* **Task brief**: Where the listing below reaches the line containing "[Manage notifications] (125, 2559)", start writing out lines exactly, and stop once the line containing "[Everyday Bicycles Traveler" has been written.

* **Information supplied**:
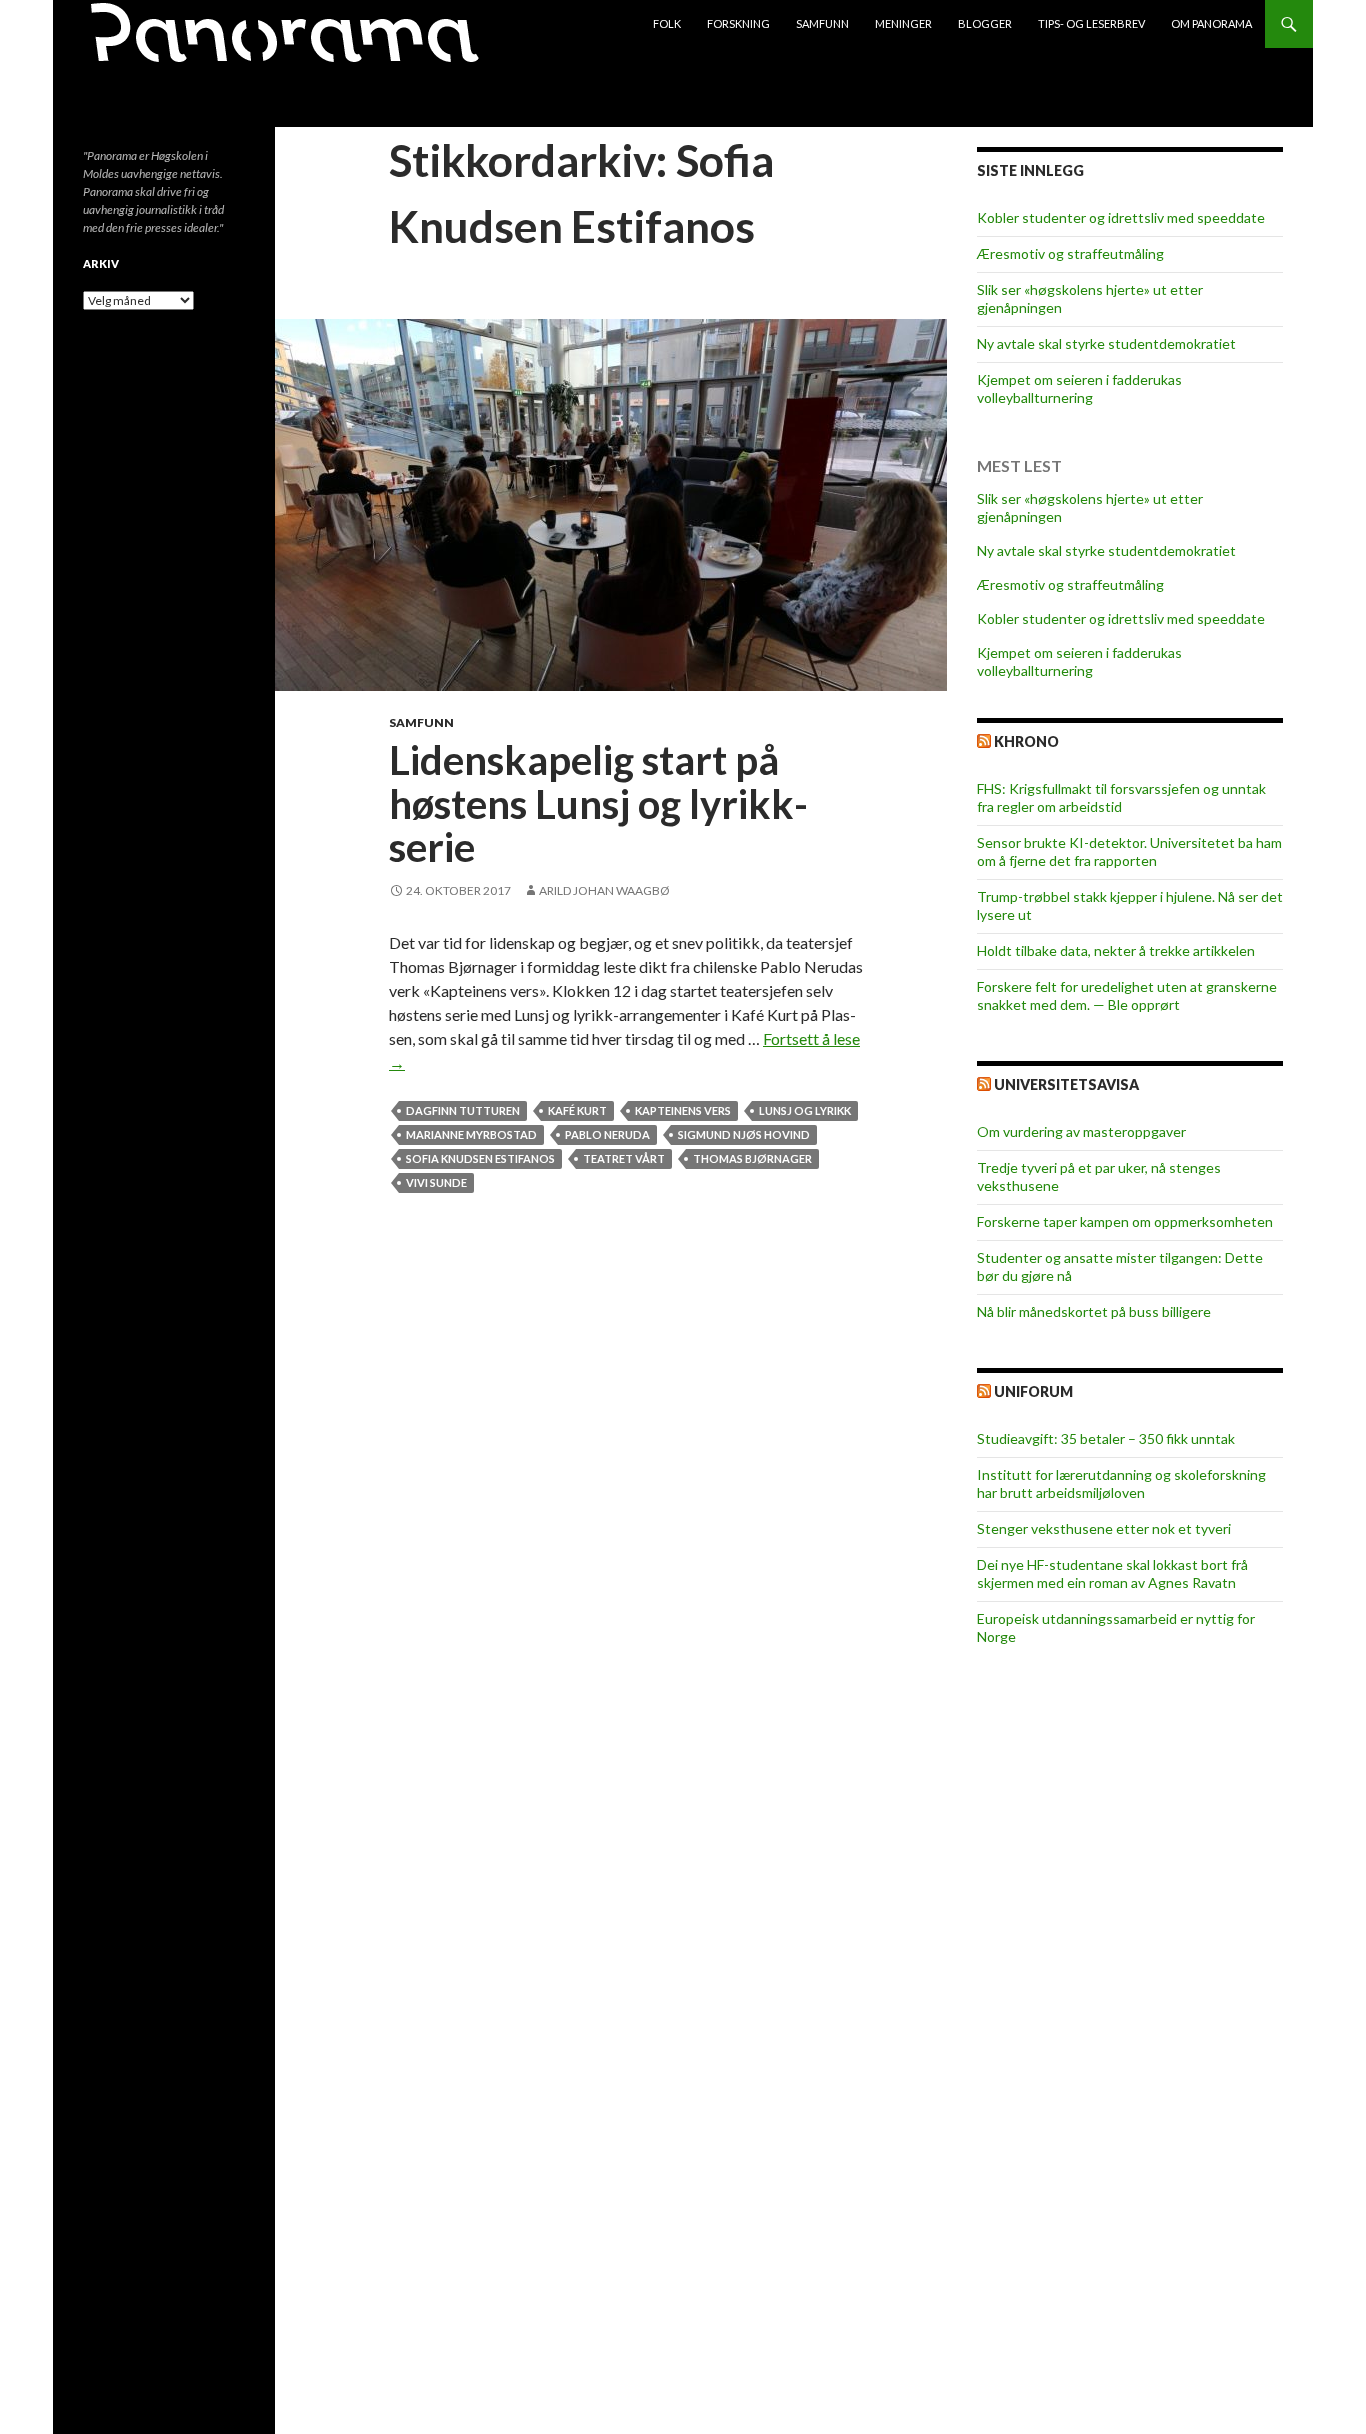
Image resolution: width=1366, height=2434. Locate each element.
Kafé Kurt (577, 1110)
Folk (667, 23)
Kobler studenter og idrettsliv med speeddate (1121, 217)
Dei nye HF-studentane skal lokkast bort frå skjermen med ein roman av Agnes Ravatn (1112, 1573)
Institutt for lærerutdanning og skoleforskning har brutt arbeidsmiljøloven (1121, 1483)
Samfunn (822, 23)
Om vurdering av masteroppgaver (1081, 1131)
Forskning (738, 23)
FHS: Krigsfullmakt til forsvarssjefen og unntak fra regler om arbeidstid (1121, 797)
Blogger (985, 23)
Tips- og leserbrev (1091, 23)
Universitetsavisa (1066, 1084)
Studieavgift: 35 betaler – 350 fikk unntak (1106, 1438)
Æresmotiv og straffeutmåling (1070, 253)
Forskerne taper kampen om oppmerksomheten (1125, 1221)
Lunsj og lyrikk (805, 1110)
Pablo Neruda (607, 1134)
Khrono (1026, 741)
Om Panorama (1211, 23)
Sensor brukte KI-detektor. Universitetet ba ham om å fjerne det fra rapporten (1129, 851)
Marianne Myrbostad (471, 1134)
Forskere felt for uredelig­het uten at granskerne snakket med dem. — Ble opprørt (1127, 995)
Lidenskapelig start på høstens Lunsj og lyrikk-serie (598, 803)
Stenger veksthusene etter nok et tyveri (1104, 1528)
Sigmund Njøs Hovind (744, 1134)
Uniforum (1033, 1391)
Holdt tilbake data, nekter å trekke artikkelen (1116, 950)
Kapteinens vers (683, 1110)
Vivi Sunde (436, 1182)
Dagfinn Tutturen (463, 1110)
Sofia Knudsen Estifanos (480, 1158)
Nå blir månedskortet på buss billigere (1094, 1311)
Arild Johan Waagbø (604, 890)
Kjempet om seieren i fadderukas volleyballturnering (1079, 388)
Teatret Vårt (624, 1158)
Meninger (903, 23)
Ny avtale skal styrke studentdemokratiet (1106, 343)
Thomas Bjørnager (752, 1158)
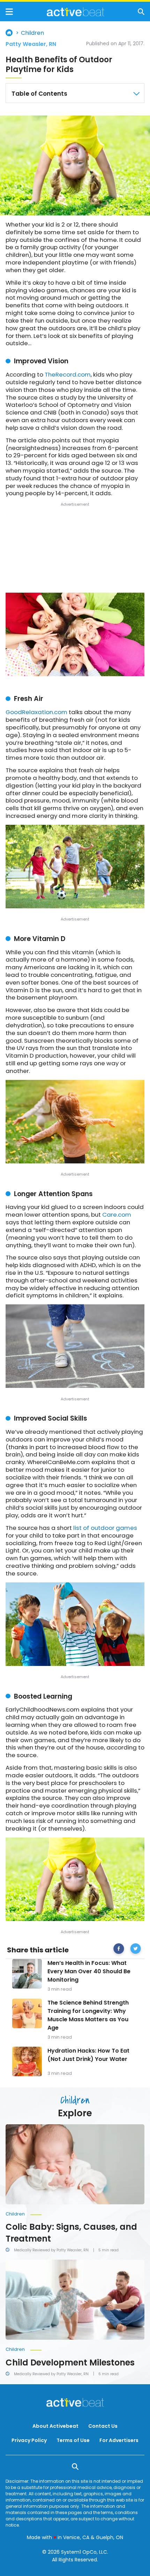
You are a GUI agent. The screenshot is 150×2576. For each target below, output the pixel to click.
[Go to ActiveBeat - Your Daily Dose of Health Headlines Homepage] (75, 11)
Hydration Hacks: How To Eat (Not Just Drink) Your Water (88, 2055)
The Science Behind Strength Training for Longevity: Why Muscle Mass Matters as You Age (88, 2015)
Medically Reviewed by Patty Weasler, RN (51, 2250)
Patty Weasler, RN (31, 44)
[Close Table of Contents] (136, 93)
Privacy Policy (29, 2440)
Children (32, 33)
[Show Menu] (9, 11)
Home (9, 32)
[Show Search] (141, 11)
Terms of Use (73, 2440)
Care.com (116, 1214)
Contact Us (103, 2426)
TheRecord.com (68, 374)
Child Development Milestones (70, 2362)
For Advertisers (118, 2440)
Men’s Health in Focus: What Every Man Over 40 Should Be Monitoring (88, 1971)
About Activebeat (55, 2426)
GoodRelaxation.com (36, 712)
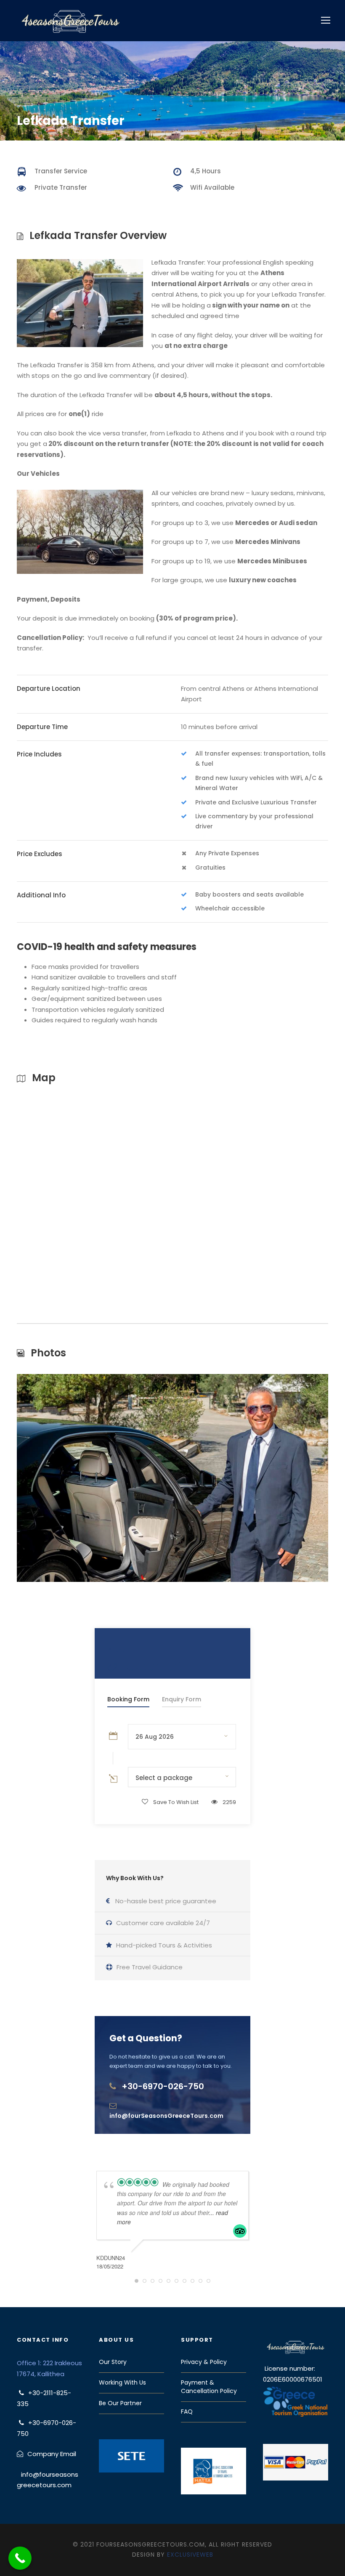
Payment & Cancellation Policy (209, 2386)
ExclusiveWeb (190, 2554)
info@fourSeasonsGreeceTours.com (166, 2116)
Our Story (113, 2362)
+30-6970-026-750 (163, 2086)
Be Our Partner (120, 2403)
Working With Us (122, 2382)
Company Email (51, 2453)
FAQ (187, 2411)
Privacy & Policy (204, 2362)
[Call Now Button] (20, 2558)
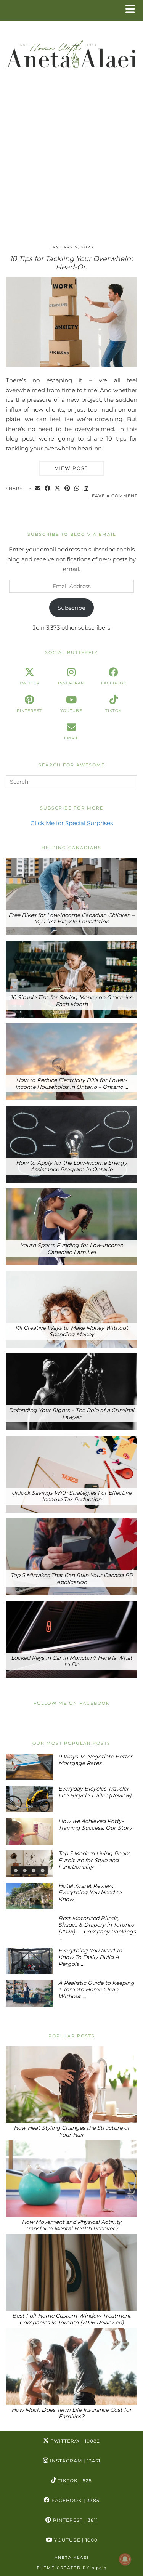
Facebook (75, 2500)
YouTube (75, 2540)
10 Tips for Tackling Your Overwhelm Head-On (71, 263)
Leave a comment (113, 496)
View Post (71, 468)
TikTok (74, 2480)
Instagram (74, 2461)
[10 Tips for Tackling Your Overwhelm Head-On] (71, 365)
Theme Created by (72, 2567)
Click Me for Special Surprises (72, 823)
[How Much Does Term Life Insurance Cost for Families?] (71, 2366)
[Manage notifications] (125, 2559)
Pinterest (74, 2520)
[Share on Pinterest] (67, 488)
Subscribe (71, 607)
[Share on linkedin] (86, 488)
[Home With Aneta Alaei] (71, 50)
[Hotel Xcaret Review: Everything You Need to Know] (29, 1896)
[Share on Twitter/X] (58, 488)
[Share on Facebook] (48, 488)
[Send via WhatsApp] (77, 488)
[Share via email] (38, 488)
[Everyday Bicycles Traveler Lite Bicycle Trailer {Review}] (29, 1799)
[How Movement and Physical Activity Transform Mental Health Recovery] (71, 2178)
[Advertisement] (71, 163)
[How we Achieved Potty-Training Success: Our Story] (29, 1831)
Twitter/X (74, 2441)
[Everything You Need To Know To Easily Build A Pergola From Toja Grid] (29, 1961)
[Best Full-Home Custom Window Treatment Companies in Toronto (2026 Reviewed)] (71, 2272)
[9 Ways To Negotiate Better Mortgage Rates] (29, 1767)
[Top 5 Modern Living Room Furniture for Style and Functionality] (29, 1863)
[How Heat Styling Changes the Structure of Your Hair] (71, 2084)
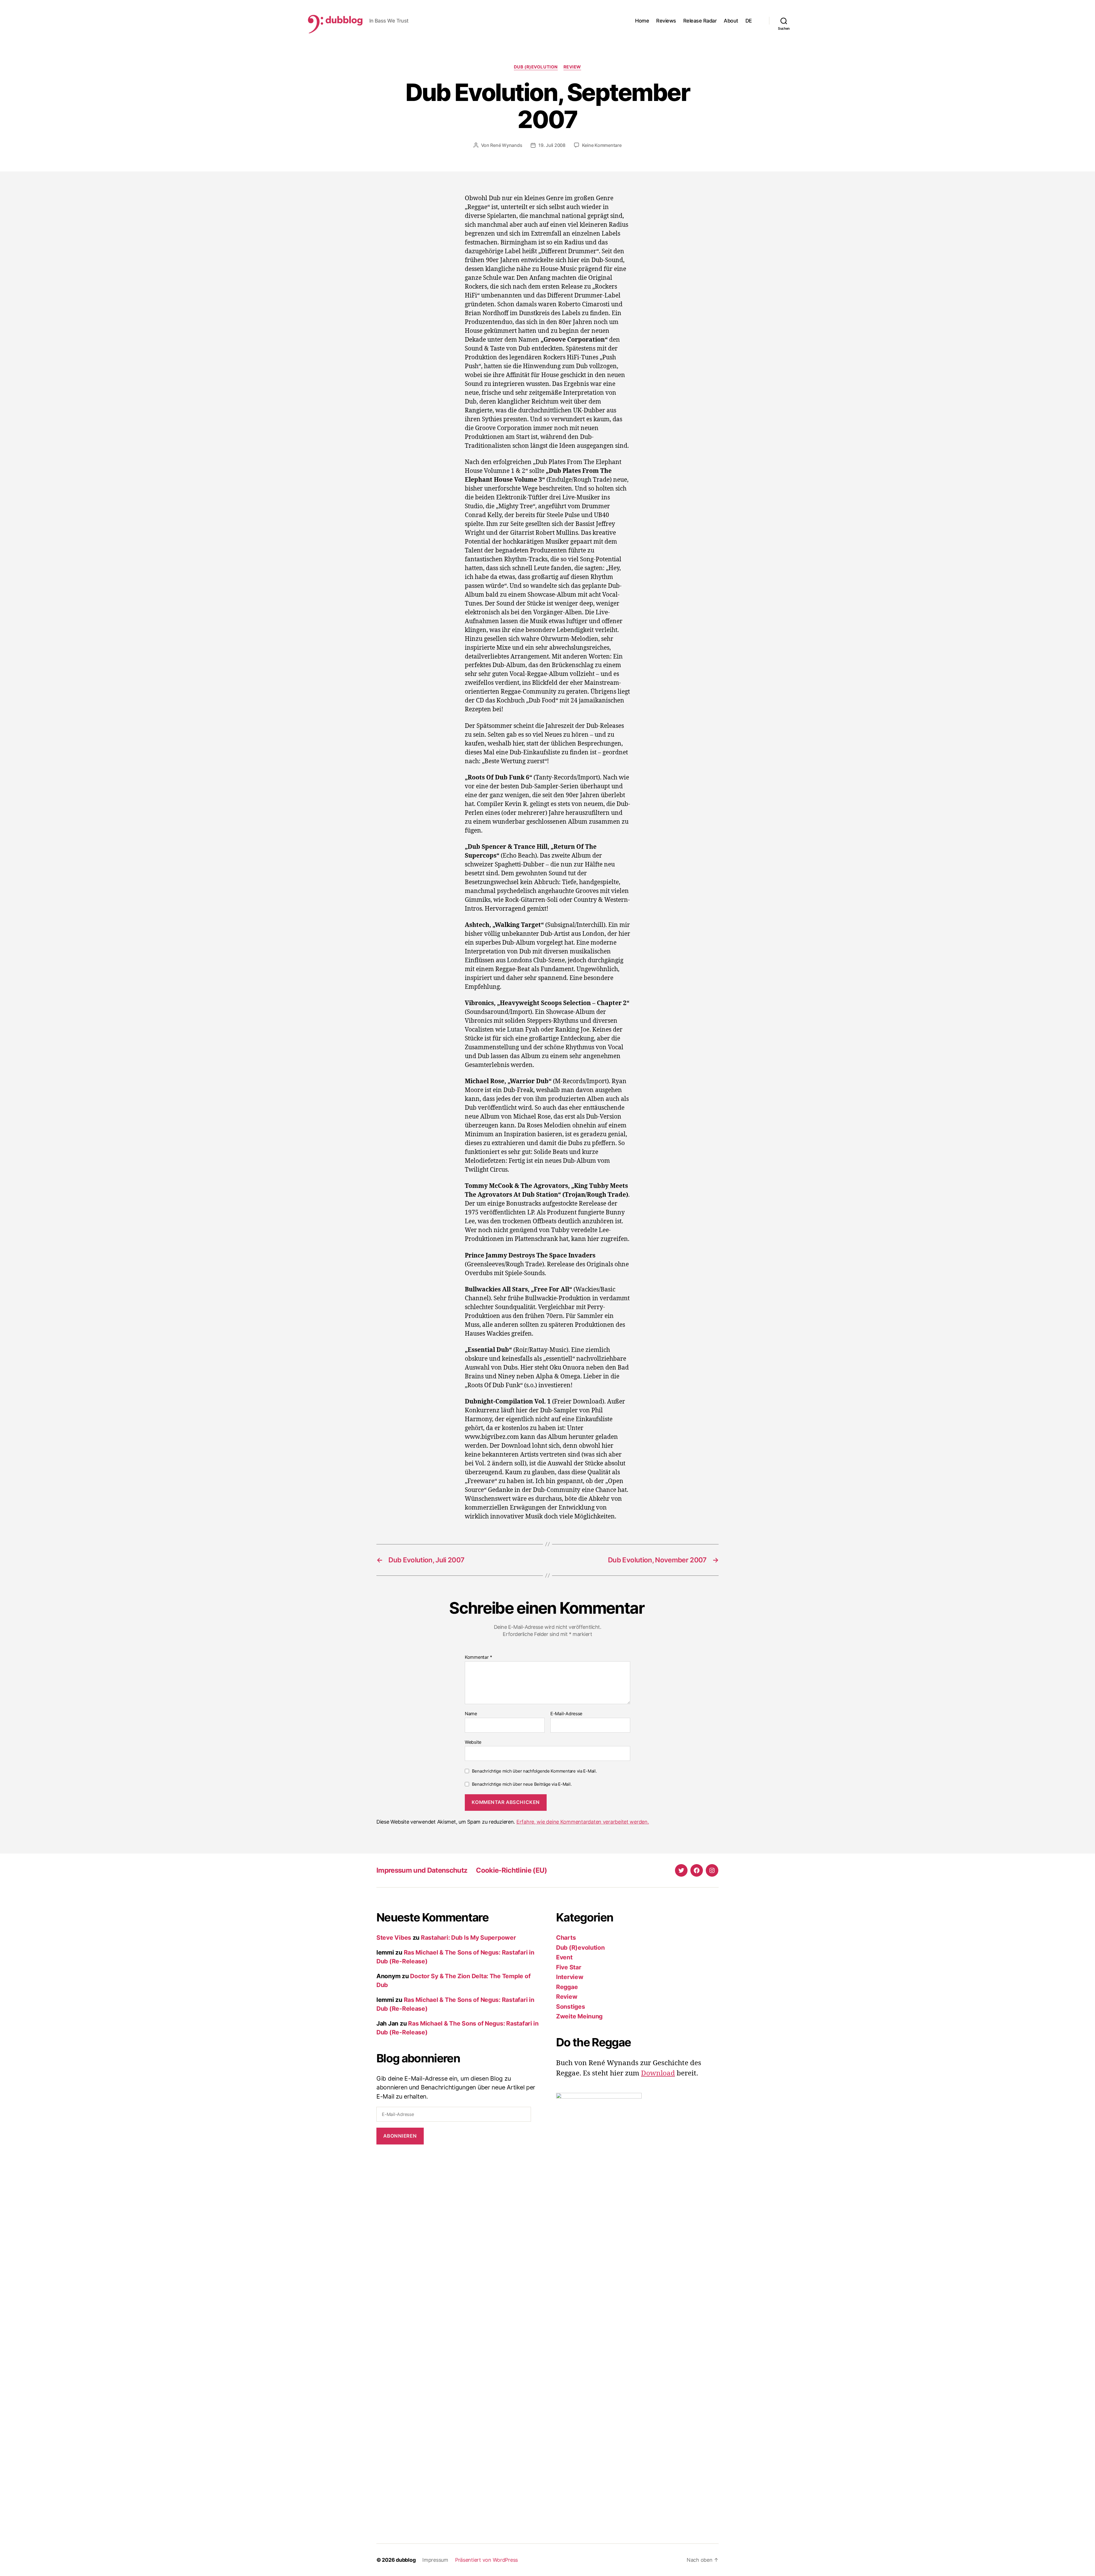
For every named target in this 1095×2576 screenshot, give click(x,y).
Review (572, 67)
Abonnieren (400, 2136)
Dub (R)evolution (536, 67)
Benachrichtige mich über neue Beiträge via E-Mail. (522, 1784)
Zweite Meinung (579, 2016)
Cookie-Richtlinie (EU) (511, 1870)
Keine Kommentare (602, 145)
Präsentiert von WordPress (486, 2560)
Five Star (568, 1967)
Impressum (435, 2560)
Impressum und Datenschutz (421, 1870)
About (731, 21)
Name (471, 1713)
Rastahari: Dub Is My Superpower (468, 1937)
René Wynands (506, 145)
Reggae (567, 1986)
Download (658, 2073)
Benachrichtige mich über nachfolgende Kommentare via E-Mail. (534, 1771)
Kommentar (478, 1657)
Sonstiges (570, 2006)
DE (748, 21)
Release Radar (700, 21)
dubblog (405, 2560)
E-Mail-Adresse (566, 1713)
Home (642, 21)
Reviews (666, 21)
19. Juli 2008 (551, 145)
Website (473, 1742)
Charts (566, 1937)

* **Answer area**:
[Manage notifications] (125, 2559)
Pinterest (74, 2520)
[Share on Pinterest] (67, 488)
Subscribe (71, 607)
[Share on linkedin] (86, 488)
[Home With Aneta Alaei] (71, 50)
[Hotel Xcaret Review: Everything You Need to Know] (29, 1896)
[Share on Twitter/X] (58, 488)
[Share on Facebook] (48, 488)
[Send via WhatsApp] (77, 488)
[Share via email] (38, 488)
[Everyday Bicycles Traveler Lite Bicycle Trailer {Review}] (29, 1799)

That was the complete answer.